Manaus, AM — A dourada (Brachyplatystoma rousseauxii), um bagre que atinge cerca de 1,5 metro de comprimento e nada tem a ver com seu quase xará do Pantanal, praticamente atravessa o continente sul-americano, de leste a oeste, para depositar os ovos nas cabeceiras dos rios, perto dos Andes, na maior rota migratória de um peixe de água doce já confirmada pela ciência.
A desova ocorre durante o período de cheia, no sopé da Cordilheira dos Andes. As larvas, que nem bem chegam a 6 milímetros de comprimento, vai se desenvolver ao longo do trajeto que pode chegar a 11,6 mil quilômetros. O destino é o rico ecossistema do estuário do Rio Amazonas, onde os peixes vão viver pelos próximos dois ou três anos.
Quando estão entre 60 e 80 centímetros de comprimento, as douradas já estão grandes o suficiente para iniciar o trajeto de volta. Mas elas vão passar ainda mais um ou dois anos amadurecendo e ganhando corpo no interior da Bacia Amazônica. Com três ou quatro anos de idade, medindo em média 1 metro de comprimento, os adultos maduros aproveitam a estação de cheia para chegar às cabeceiras onde nasceram e dar vida a novos indivíduos.

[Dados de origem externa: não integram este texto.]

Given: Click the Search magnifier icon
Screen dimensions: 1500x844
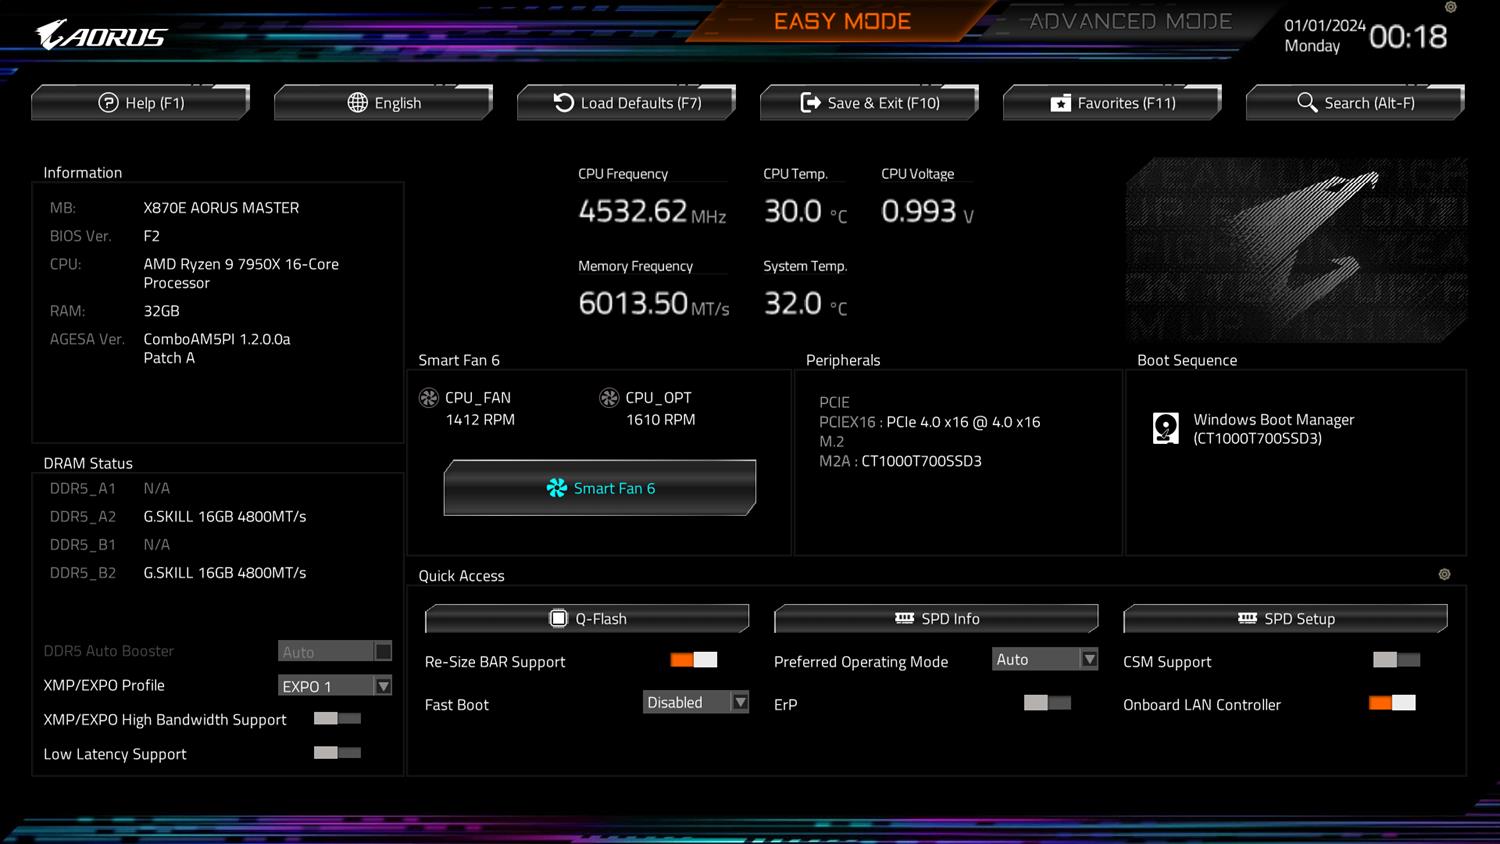Looking at the screenshot, I should (x=1306, y=102).
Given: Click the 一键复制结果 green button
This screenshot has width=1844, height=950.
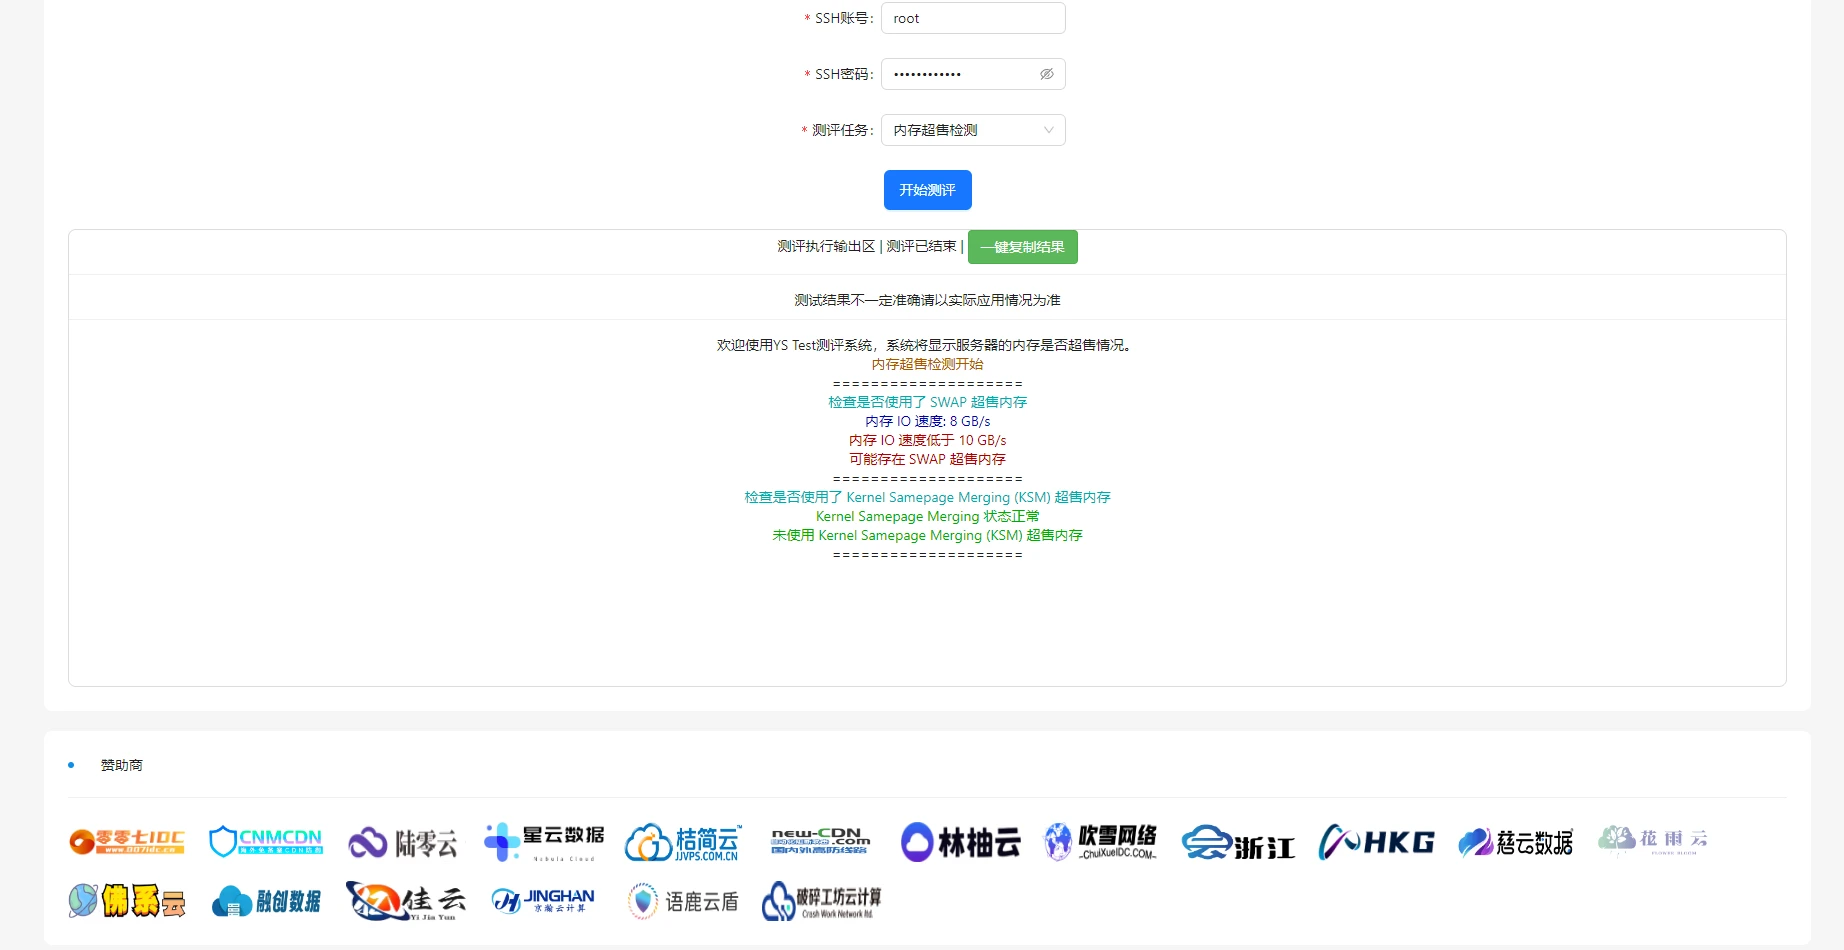Looking at the screenshot, I should (x=1022, y=247).
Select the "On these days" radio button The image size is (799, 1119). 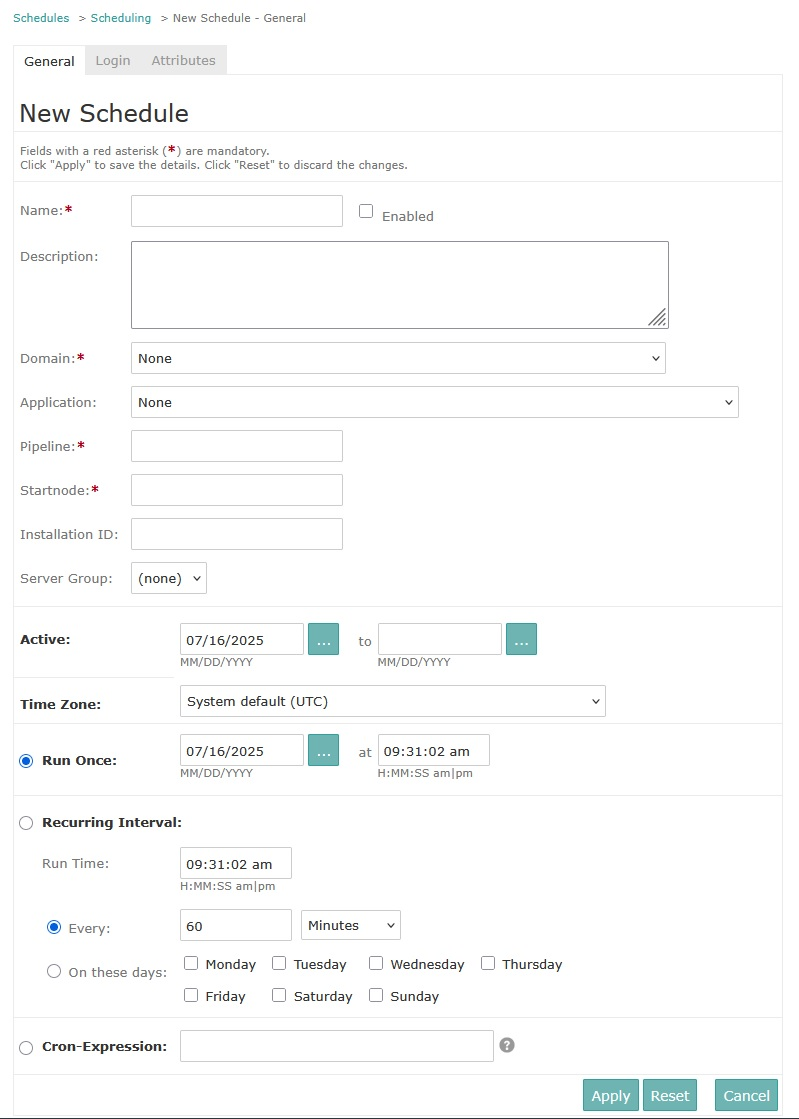pyautogui.click(x=54, y=970)
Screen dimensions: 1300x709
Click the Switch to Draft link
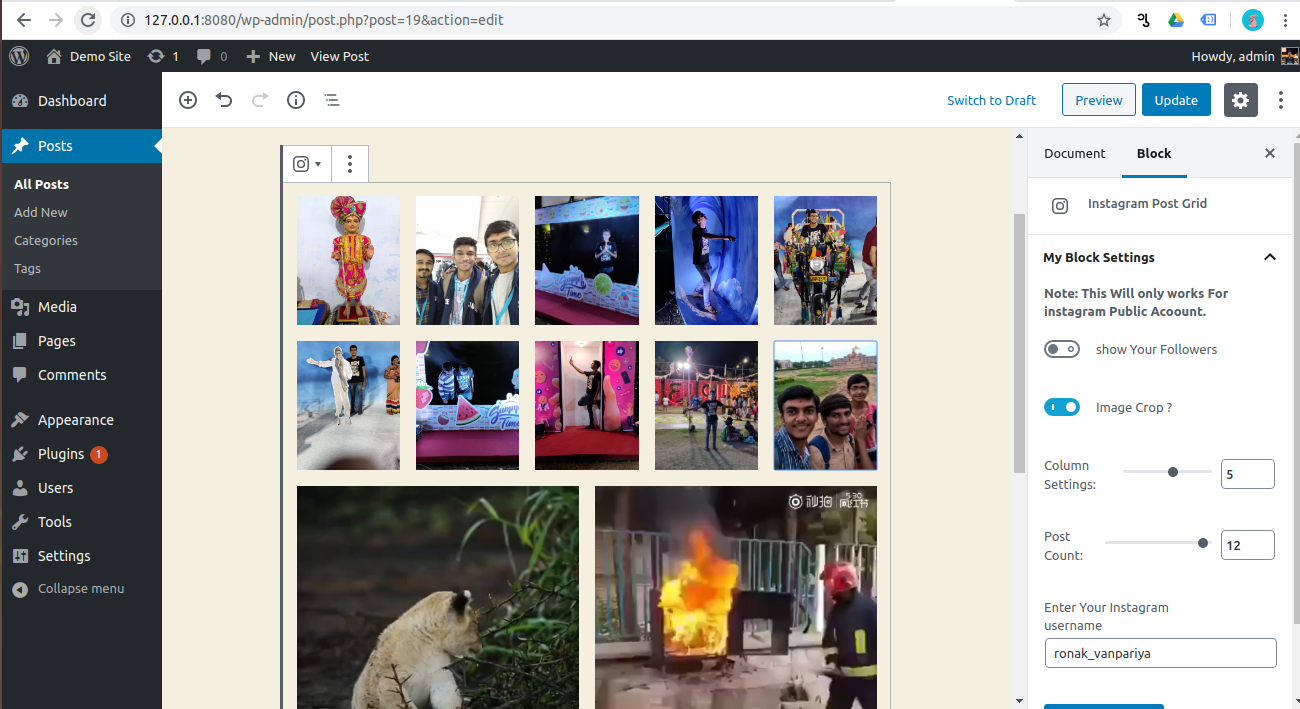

A descoberta foi publicada nesta terça-feira no jornal aberto Scientific Reports da Nature por uma equipe de pesquisadores coordenada pela Iniciativa Águas Amazônicas, liderada pela Wildlife Conservation Society (WCS). O estudo analisou também a migração de três outros grandes bagres amazônicos, que desovam em cabeceiras ocidentais da Bacia Amazônica, piraíba (B. platynemum), o jundiá (B. juruense) e a piramutaba, (B. vaillantii).
A novidade não chegou a surpreender os pesquisadores, que já imaginavam essa possibilidade. A confirmação veio com auxílio de dados estatísticos e ao mapeamento dos movimentos das quatro espécies, considerando larvas, jovens e adultos. Os pesquisadores acreditam que outros bagres amazônicos apresentem comportamento parecido.
Os quatro bagres estudados estão amplamente distribuídos pela Bacia Amazônica e são importantes para a indústria pesqueira. “Estas descobertas podem agora nos dar os princípios para estratégias efetivas de manejo desses peixes, alguns deles muito importantes para a indústria pesqueira da região”, afirma o zoólogo Ronaldo Barthem, do Museu Paraense Emílio Goeldi, que fica em Belém (PA).
Os autores do estudo alertam para o risco a essas espécies, oferecido pela construção de barragens dos rios, atividade de mineração e o desmatamento, principalmente nas cabeceiras onde ocorre a desova dos peixes. É bom lembrar que existem projetos de hidrelétricas para quase todos os grandes rios da Amazônia.
O estudo vai servir de base para novas pesquisas sobre a migração de bagres na Amazônia, que devem usar indivíduos marcados e análises de otólitos (formações de cálcio dentro do ouvido interno dos peixes). Entre as questões que ainda precisam ser resolvidas estão o motivo desta viagem tão longa.